### ABOUT THIS TASK:
Transcribe the entries below without changing a word, and omit every picture.

[Collected data]
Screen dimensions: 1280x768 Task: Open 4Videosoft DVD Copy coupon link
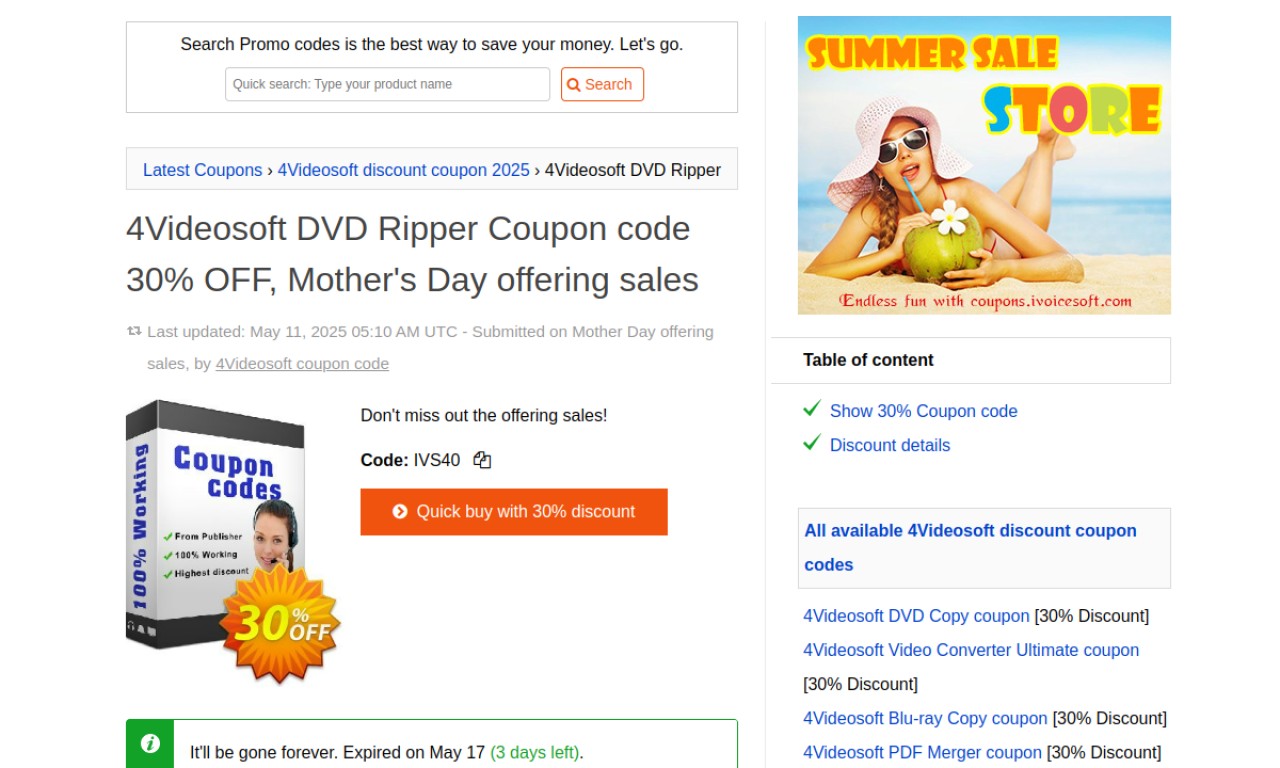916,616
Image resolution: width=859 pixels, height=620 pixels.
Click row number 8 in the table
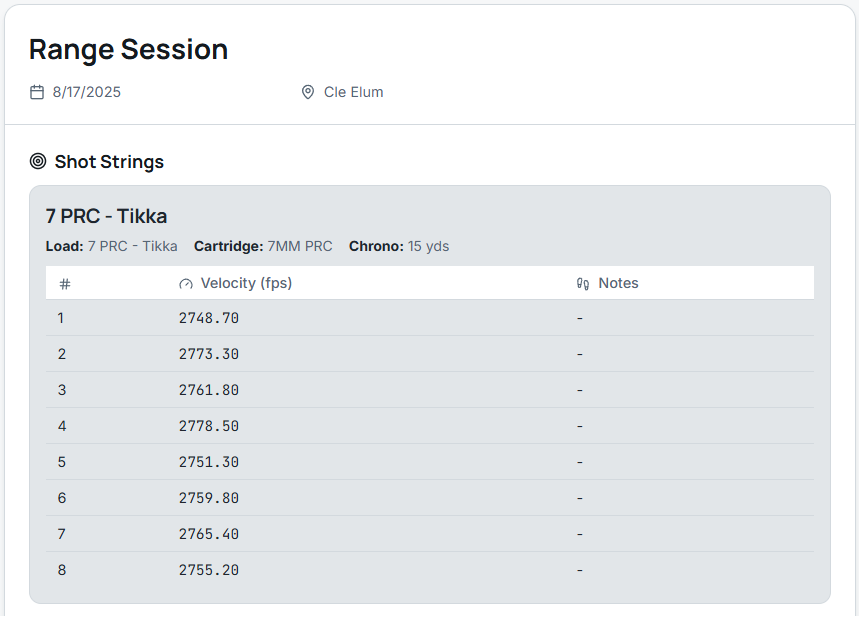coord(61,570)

### YOUR RESPONSE:
Screen dimensions: 1280x768 Task: Open 4Videosoft DVD Copy coupon link
916,616
Image resolution: width=859 pixels, height=620 pixels.
Click row number 8 in the table
coord(61,570)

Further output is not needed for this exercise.